The life of erstwhile city slickers, now telecommuters in a remote log cabin raising chickens, ducks, rabbits, and bees, making beer and wine, and raising vegetables and berries.
July is probably the best month to visit South Central Alaska. Most of the mosquitoes are gone, weather is great (usually sunny, 60-80 during the day), flowers are growing in abundance. Sunlight tops 20 hours, so I sleep with an eye mask.
This year, though, our summer was unusually rainy (which benefited the berries but brought slugs to the gardens) and yellow jackets were unusually abundant. We found hives under the front porch, in the greenhouse, and even in boots hung upside down outside the guest cabin. In August, they attacked our bee hives, and we think may have moved into one hive abandoned by a colony that swarmed (departed), leaving too small a group to defend itself from the aggressive predators. Bryan duct taped the entrance and ventilation holes to suffocate the wasps. Fortunately, because the two hives were so large and productive, he harvested the honey in several tranches in July and August, thus depriving the wasps of many gallons of that golden nectar.
article posted on www.survivalblog.com
One of our goals each year is to decrease our dependency on others by increasing our skills and resources. In the city, it was convenient to pay for services and products. Living remotely, we learn to do many things ourselves or do without. I evaluate aspects of our life on a continuum from dependent to independent:
*Dependent on others
*Self-reliant
*Self-sufficient
*Self-sustaining
Given recent news reports of coronavirus and the economy, tornadoes, wildfires, and power outages, perhaps readers are applying this sort of rubric to their situations, too.
a) DEPENDENT - I judge us as dependent on items and skills/services we have to BUY ONCE A YEAR or more often. These include ANY rapidly depleted products made of petroleum (fuel, plastic) metal, glass, and paper (toilet paper!!!).
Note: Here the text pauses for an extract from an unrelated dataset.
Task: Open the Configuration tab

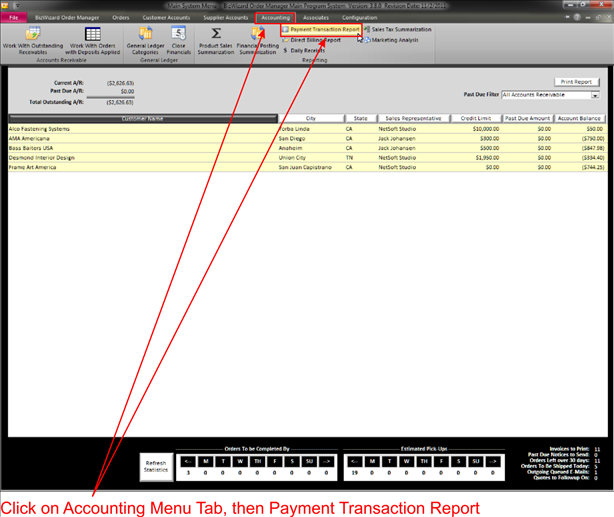Action: (x=359, y=18)
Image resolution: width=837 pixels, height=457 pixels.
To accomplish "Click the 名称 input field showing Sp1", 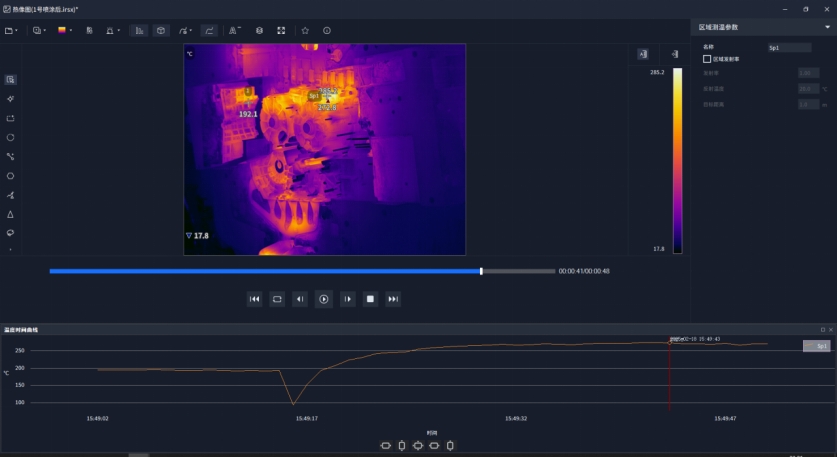I will pos(788,47).
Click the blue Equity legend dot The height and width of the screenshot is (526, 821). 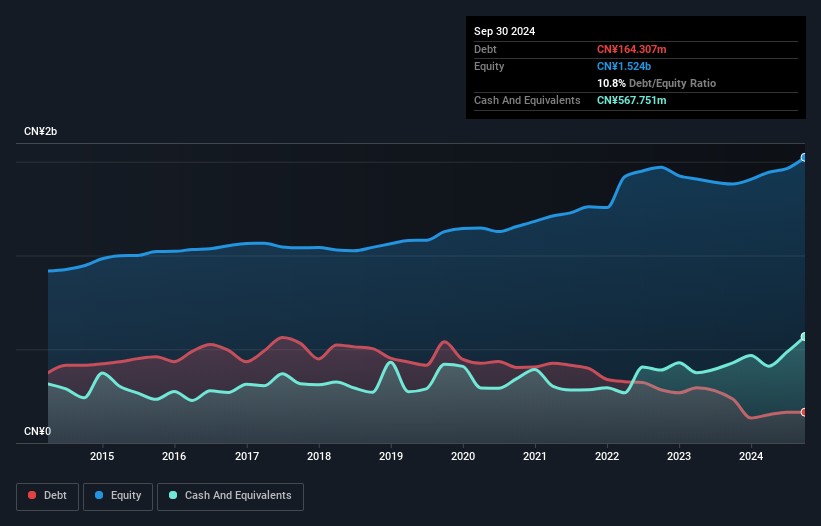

We are also dependent for foods we enjoy but cannot grow, like tropical spices, coffee, citrus. Finally, we rely on skilled service providers occasionally, too, for skilled construction, machine repair, taxidermy.
b) SELF-RELIANT - This simply means things we do ourselves, whether it is baking bread or cutting down a tree.
c) SELF-SUFFICIENT - I define this as having the skills and products or resources on hand that will LAST 1 to 8 or 9 YEARS, before requiring replacement/renewal. These include our wind turbine, stored food (both homemade and purchased), annual foods that I grow from seed, most electric and gas tools, chickens, honeybees. (Hens lay for 3 years before aging out, and some years our honeybees overwinter but others they all die). A low cost of living is helpful to self-sufficiency, too.
d) SELF-SUSTAINING - This is the “gold standard” of independence. It encompasses products and resources on hand that can conceivably last FOREVER, or at least a DECADE without outside servicing or replenishment. Examples for us include our well and lake, accessible timber for fuel and construction, perennial fruit, herbs, and vegetables (both wild and planted/domesticated for food and home remedies), solar panels, many hand tools and some long lasting gas and electric tools. I also include black bear meat and the rabbits that we raise for their meat, fertilizer, and fur, since a buck and two does produce as many rabbits as we want, at a frequency and time of year that we can choose (by when we mate them). Sadly, the lake is not a self--sustaining food source. Voracious pike eliminated the prior tasty fish and are now eating each other to such an extent that the fish are vastly depleted in both number and size. To access other fish in nearby creeks, we need to maintain trails through the woods, which we have neglected.
DECREASING DEPENDENCE: Over the years, it has been something of a game for me to shave off a number of products we used to buy. In many cases, this saves money. In others, it increases our sense of competency. For example, I finally taught myself to sew and I find it more satisfying than I expected. Previously, I learned how to forage for wild foods for nutrition and medicine, and to make many staples such as hygiene and house cleaning products, condiments, and bread from relatively few, cheap, and versatile staples like salt, vinegar, yeast, or hydrogen peroxide. My husband has become a more skillful carpenter.
One “game” I like to play is to figure out how to repurpose something that previously was used only in one season or became trash. Six foot x 22” metal grids variously function as bean trellises, rabbit hutches, and fur/potato drying racks. The greenhouse houses our rabbits in the winter. Plastic sleds haul wood in winter and hay, mulch, weeds in summer. Tin cans become whimsical yard art. Torn flannel sheets become comfortable pajama bottoms. Kitchen garbage feeds the animals and gardens. In such ways, we make fewer purchases, multiply the value of resources we already have, generate less trash, and preserve money, gasoline, space, and time.
In conclusion, we are certainly much more self-reliant than we ever were when living in a city, where services and products were so convenient to buy. Except during hurricanes and floods, I did not think much about supply chains and accessibility. Now, I certainly do. We have sacrificed convenience in favor of increasing competence and a quiet sort of satisfaction.